The year was 2005, and the research vessel Ronald H. Brown,
operated by the National Oceanic and Atmospheric Administration, was
following the same track of a similar seawater-collecting expedition in
1989. The 2005 researchers analyzed thousands of seawater samples for
chemical compounds including salt, dissolved inorganic carbon, and
chlorofluorocarbons (the now-banned chemicals formerly used in
aerosols). The scientists were there to document how the ocean has
changed over 16 years—as a result of increasing carbon dioxide levels
in the atmosphere and our changing climate.
The oceans have
slowed greenhouse warming by absorbing excess heat-trapping carbon
dioxide from the atmosphere. But how much we can depend upon the ocean
to continue to act as a brake on ever-accumulating CO2 in the future? And will the buildup of CO2 in the ocean change its chemistry, making it more acidic and threatening marine life?
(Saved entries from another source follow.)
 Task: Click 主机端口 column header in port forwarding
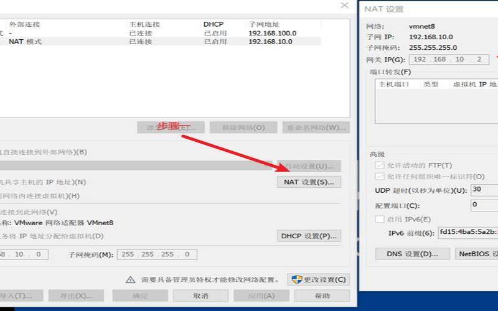(393, 84)
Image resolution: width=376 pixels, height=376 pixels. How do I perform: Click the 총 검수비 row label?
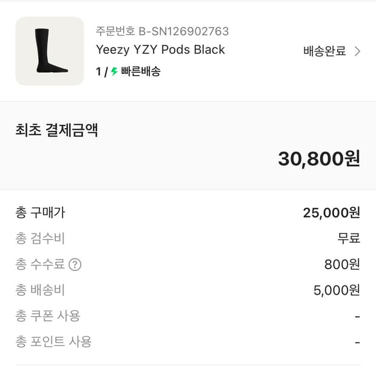pos(40,238)
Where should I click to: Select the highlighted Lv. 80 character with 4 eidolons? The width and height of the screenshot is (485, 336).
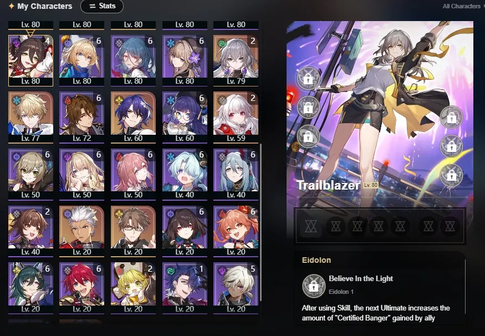[30, 60]
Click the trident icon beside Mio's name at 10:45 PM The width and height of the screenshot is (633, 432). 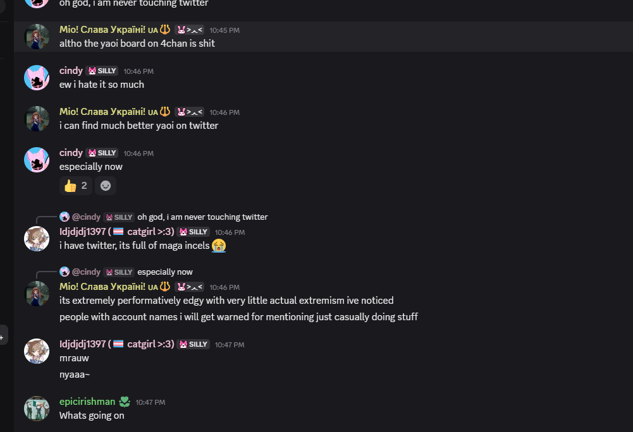[164, 29]
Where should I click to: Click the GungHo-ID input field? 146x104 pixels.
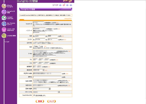pyautogui.click(x=38, y=23)
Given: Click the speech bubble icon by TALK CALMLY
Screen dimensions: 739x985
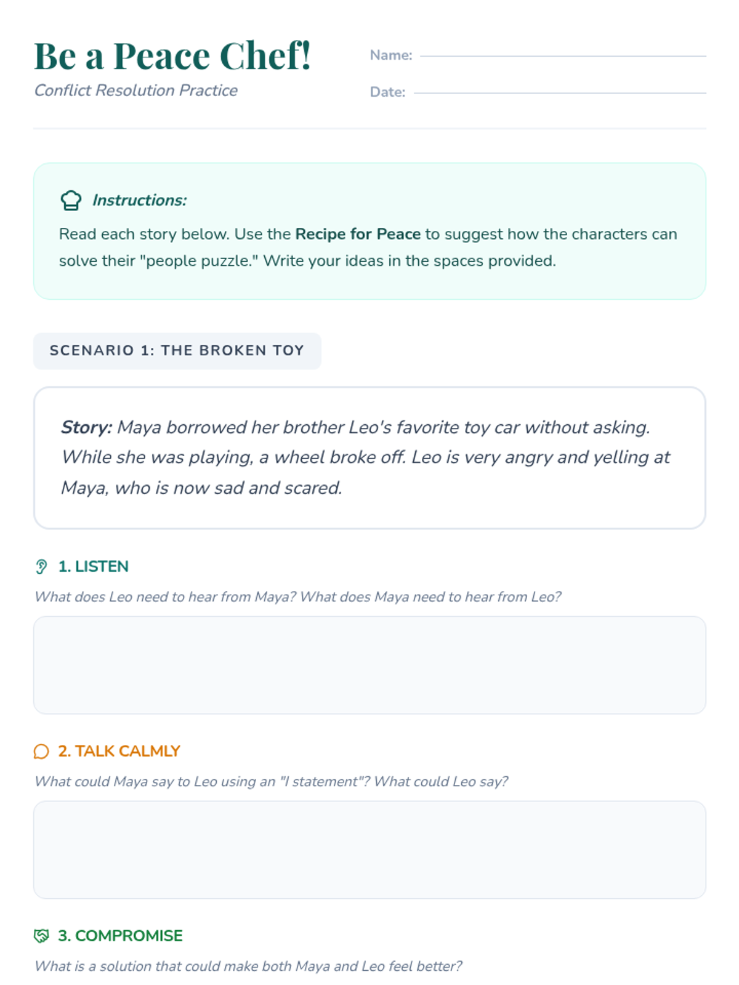Looking at the screenshot, I should coord(41,751).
Pouring CO2 into the sky Carbon
dioxide gas traps long-wave radiation (heat) leaving Earth’s surface,
thus raising temperatures. Without the warming caused by natural levels
of CO2 and water vapor in our atmosphere, the average surface temperature of our planet would be well below freezing.
Atmospheric CO2
levels have varied greatly over Earth’s history, but human activity is
significantly altering the global carbon cycle, and not in a good way.
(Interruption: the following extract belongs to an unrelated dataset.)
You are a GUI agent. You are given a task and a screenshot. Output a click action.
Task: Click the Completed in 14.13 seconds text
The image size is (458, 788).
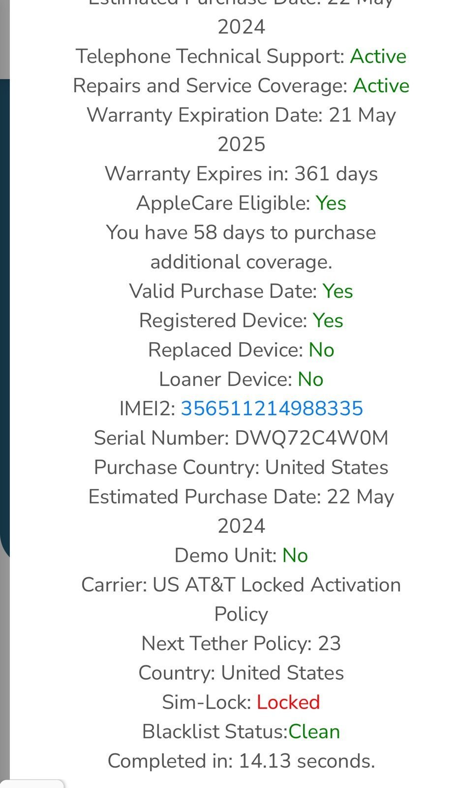click(x=241, y=761)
Carbon dioxide is rising because of the burning of fossil fuels (oil,
coal, natural gas) and because we alter the land through increased
farming and the destruction of tropical forests and plants that take up
CO2 during photosynthesis.
As a result, CO2
levels are increasing faster than at almost any other time in planetary
history. Atmospheric carbon dioxide concentrations are already 30
percent higher than just a couple of centuries ago. Most climate models
project that they will reach 2 to 3.5 times pre-industrial levels by
the end of this century unless dramatic steps are taken to reduce CO2 emissions.
This higher CO2
will bring warmer temperatures. Climate models predict that global
temperatures will increase by 3.5°F to 8°F (1.9o C to 4.4o C) by the
year 2100—and even more in the Arctic and Alaska. Beyond the
temperature rise, a warmer climate is expected to shift rainfall and
drought patterns, which will have even greater consequences for people,
wildlife, and ecosystems.
The sea sink Not all of the excess CO2
we humans emit stays in the atmosphere. The ocean, and to some extent
the land, act as large “carbon sinks” that significantly slow the
accumulation of atmospheric CO2 and the resulting climate change.
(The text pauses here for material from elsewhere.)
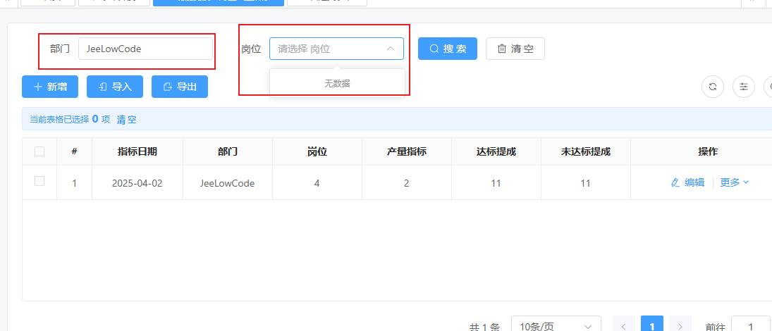Tick the select-all checkbox in the table header
Viewport: 772px width, 331px height.
pyautogui.click(x=39, y=151)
To date, about one-third of all human-generated carbon emissions have dissolved into the ocean. How fast the ocean can remove CO2 from the air depends on both atmospheric CO2
levels and ocean circulation and mixing—in the same way that the sugar
dissolving in iced tea depends on how much you put in and how fast you
stir. More CO2 in the air leads to more in the ocean; faster circulation increases the volume of water exposed to higher CO2 levels in the air and thus increases uptake by the ocean.
The sleep-deprived scientists collecting water in the South Atlantic were working to learn just how much of the extra CO2
has dissolved in the ocean in the past, and how much is entering right
now. This information can help us to better predict how fast
atmospheric CO2 levels may rise in the future⎯and what our future climate may look like.
What happens to carbon in the ocean The hard work of collecting and analyzing thousands of water samples on ships such as the R/V Ronald H. Brown
is just the first step toward knowing what happens to carbon in the
ocean. Measuring the ocean’s uptake of the added “anthropogenic” CO2 is no easy task, for several reasons.
First,
there are large amounts of carbon normally in the ocean—about 50 times
the amount in the atmosphere. The increase up to now has been a small,
hard-to-distinguish percentage of the total CO2 dissolved in the ocean—about 3 percent in surface waters and only 0.25 percent over the full ocean depth.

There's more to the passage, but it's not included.